Le temps des questions-réponses : Mode d’emploi du démarchage des producteurs.

Les Bleus ont profité d’une séance de questions ouvertes avec Marie Servane Bargy et Christelle Georges, respectivement agent d’auteurs et scénariste, pour poser la fameuse question : C’est quoi le mode d’emploi pour trouver un producteur ?

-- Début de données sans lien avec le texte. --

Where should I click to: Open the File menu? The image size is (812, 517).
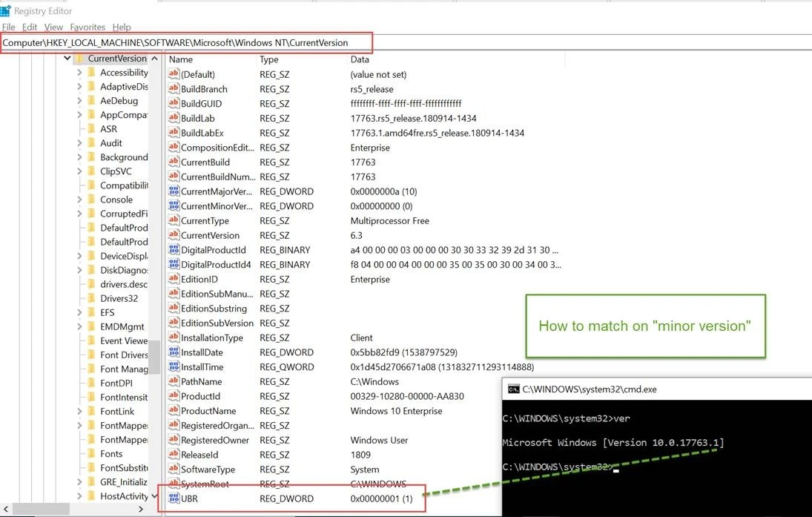[9, 27]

-  Comment bien démarcher les producteurs sans être intrusif ni impoli ?
Au préalable, il faut mieux passer un coup de fil avant d’envoyer le scénario : « cela permet de se présenter rapidement et surtout de demander si c’est un bon moment pour envoyer le projet » en fonction des disponibilités des producteurs.
Il ne faut pas oublier que parfois les producteurs, agents ou autres n’ont vraiment pas le temps de lire à cause de leur travail par nature chronophage. « Être lu n’est pas un dû » : beaucoup trop de scénaristes pensent à tort que le travail des producteurs se résume à la recherche de nouveaux projets et qu’ils doivent lire tous les scénarios dans l’immédiateté.
« Il faut changer d’angle et relativiser les choses si l’on ne veut pas se fermer des portes à vouloir à tout prix se faire produire. Vous avez envoyé un texte à quelqu’un qui ne nous connaît pas et qui ne vous doit rien ». De ce postulat, il est logique et préférable de rencontrer les producteurs, même de manière informelle en soirée ou en festival sans avoir forcément parlé du projet, avant de lui envoyer un mail.
on évite les mails à la chaîne à 150 destinataires en copie et autre message commun. Un producteur se choisit en fonction de la ligne éditoriale de sa structure. Même s’il ne nous connaît pas (encore), on s’assure que le projet qu’on lui soumet peut faire partie de ses productions.
Lorsqu’on n’a pas de retour, on peut se permettre de rappeler quelques mois plus tard (et on se contente d’un autre petit coup de fil cordial, sans pression). La voix au téléphone, comme la rencontre, aide les producteurs à personnifier le nom sur le scénario.
Les producteurs ne font pas de retour sur les projets qu’ils ne veulent pas. « Ils ne sont pas payés pour passer du temps à rediriger un auteur qu’ils ne signeront pas. S’ils le font, ça peut arriver, restez ouvert d’esprit et n’essayez pas de les convaincre que leurs remarques sont injustifiées, même si vous n’êtes pas d’accord avec eux. Ce n’est pas le moment pour les convaincre en les agressant verbalement qu’ils n’ont rien compris à votre film, car ils vous ont déjà gentiment dit « non ». Et si vous voulez qu’ils vous proposent de leur envoyer la prochaine version, restez positifs. »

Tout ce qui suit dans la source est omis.